Die Ungeduld hat einen Grund: Weitet sich die Krise von Griechenland auf andere Euro-Länder aus, dürfte das auch den amerikanischen Markt in Mitleidenschaft ziehen. Es ist ein Szenario, dessen Gefahr der Präsident längst erkannt hat. Obama kämpft um seine Wiederwahl im November 2012. Gerät die ohnehin schwächelnde US-Wirtschaft zusätzlich in Turbulenzen, ist dieses Projekt stark gefährdet.
Längst ist die Euro-Krise auch zur Belastung für die transatlantischen Beziehungen geworden. Die europäischen Staatschefs verbitten sich Einmischungen und erinnern an den nicht immer souveränen Umgang der Amerikaner mit der Finanzkrise 2008. Washington sieht die Sache anders: Dort gibt man Brüssel die Schuld daran, dass die Banken nun vor einer zweiten Implosion stehen und die Weltwirtschaft auf die schiefe Bahn zu geraten droht.

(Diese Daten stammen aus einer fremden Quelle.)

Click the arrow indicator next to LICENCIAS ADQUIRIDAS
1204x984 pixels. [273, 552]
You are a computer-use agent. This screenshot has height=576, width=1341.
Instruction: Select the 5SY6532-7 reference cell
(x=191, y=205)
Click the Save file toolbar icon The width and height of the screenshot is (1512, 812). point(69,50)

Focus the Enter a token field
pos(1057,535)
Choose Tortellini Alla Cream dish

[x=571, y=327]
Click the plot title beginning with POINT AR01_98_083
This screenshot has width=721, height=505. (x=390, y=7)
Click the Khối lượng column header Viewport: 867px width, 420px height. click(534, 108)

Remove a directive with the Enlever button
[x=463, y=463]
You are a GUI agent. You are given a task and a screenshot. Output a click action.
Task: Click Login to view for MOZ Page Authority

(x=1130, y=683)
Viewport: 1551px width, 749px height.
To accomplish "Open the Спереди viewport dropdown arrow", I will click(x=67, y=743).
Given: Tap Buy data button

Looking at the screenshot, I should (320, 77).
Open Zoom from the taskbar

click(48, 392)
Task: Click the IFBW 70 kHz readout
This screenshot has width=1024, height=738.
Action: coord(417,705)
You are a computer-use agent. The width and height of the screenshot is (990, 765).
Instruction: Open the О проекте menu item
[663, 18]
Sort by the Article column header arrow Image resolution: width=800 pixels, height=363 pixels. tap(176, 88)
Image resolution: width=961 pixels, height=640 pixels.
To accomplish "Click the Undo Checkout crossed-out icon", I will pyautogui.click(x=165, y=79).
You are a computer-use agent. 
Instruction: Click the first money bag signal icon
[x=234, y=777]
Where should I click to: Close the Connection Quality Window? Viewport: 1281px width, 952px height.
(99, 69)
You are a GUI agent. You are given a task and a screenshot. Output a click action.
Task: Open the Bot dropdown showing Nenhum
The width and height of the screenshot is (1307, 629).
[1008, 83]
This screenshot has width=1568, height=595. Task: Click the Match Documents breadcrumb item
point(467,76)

Vor allem von der Kanzlerin wird in den USA mehr Führung erwartet. Den Zeitpunkt sieht man spätestens jetzt für gekommen: Mit einem breiten Bundestagsmandat im Rücken soll Angela Merkel den EU-Gipfel zum Erfolg führen, die Märkte beruhigen und endlich für eine Entschärfung der Krise sorgen. Das jedenfalls ist die Hoffnung der Amerikaner.